Ma sebbene questi valori siano rilevanti, non sono i più significativi che l’Africa possa offrire all’intera umanità. Secondo Papa Benedetto XVI, «l’Africa è custode di un tesoro inestimabile per il mondo intero: il suo profondo senso di Dio». Rappresenta un immenso «polmone» spirituale per un mondo in crisi. La storia di questo popolo, lunga duemila anni, è inseparabile dalla fede cattolica. Del resto, la crescita delle conversioni al cristianesimo è costante: mentre all’inizio del XX secolo i cattolici erano solo due milioni, oggi se ne contano centoquarantasette milioni, con un numero impressionante di vocazioni al sacerdozio e alla vita religiosa.
Pertanto, la Chiesa cattolica, per usare le parole di Papa Francesco, deve continuare a «assicurare la sua presenza e collaborazione [in Africa], adoperandosi generosamente per fornire ogni possibile aiuto alla popolazione e, soprattutto, per ricostruire un clima di riconciliazione e di pace tra tutti i membri della società». Così, oltre a rispondere ai bisogni religiosi inerenti alla sua missione, si impegna per lo sviluppo umano della regione attraverso azioni e istituzioni che creino numerose oasi di dignità in mezzo a tanti deserti di povertà.
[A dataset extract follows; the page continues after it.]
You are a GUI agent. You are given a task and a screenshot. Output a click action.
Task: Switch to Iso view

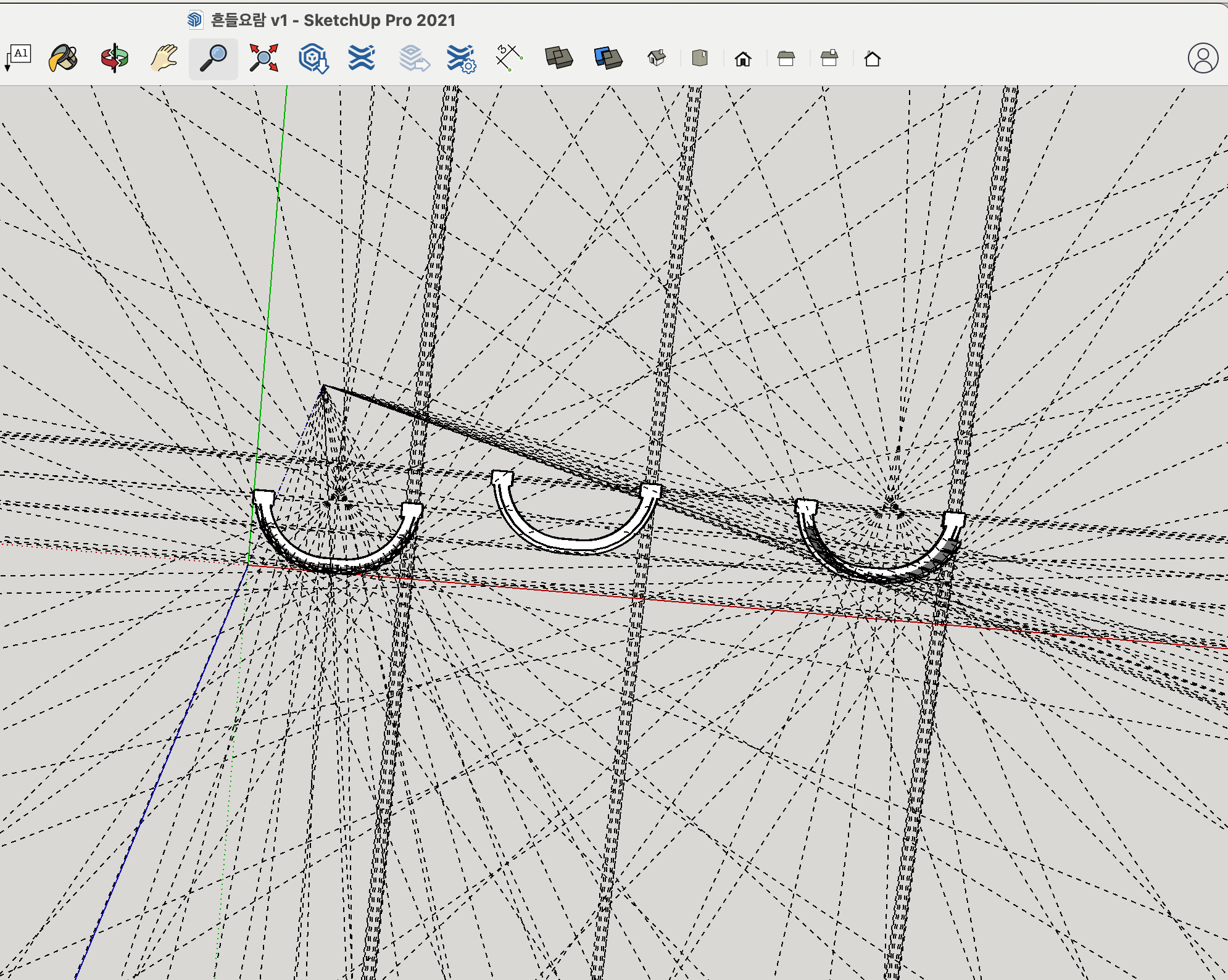657,59
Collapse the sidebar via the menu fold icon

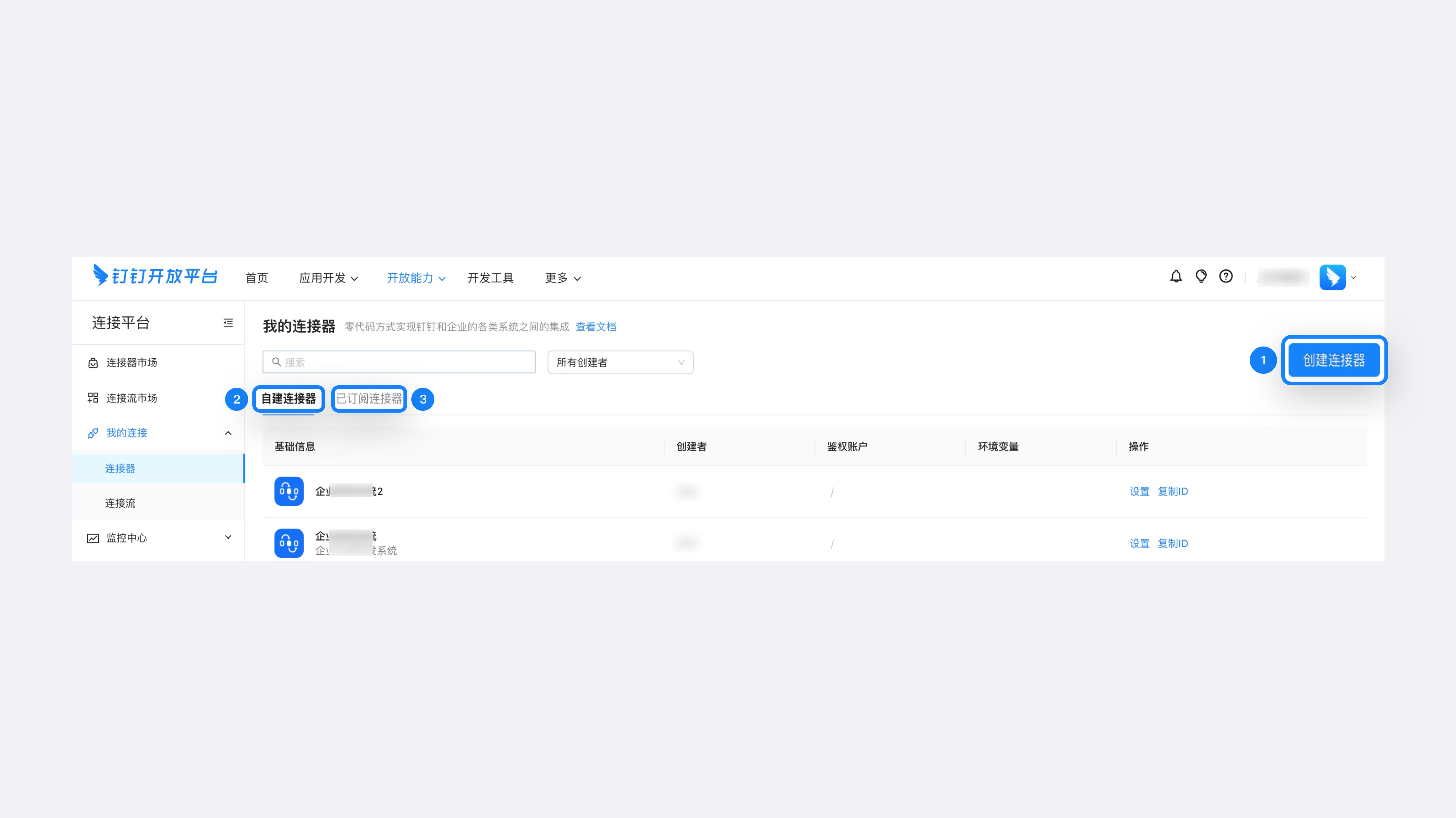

Sebbene il Vangelo di Cristo rappresenti la migliore speranza per l’Africa, la solidarietà della comunità globale – governi nazionali, organizzazioni internazionali e cittadini – è altrettanto essenziale in questo momento storico, in cui l’efficacia della tecnologia consente la consegna immediata e accessibile di aiuti materiali a chi ne ha più bisogno, ovunque nel nostro villaggio globale. La comunità internazionale non può considerare il destino dell’Africa come quello di un continente fallito.
Particolarmente cruciale è il ruolo dei media, che, per non rafforzare i nostri pregiudizi, non possono limitare il loro compito alla mera esposizione degli orrori del continente o alla diffusione della sua immagine più attraente: safari, eventi sportivi e paesaggi esotici. Devono sfidare responsabilmente la coscienza del mondo sviluppato, nei cui lussuosi uffici vengono spesso prese decisioni che influenzano il futuro dell’Africa. Di fronte a questa realtà, la società avanzata non può rimanere trincerata nella propria zona di comfort.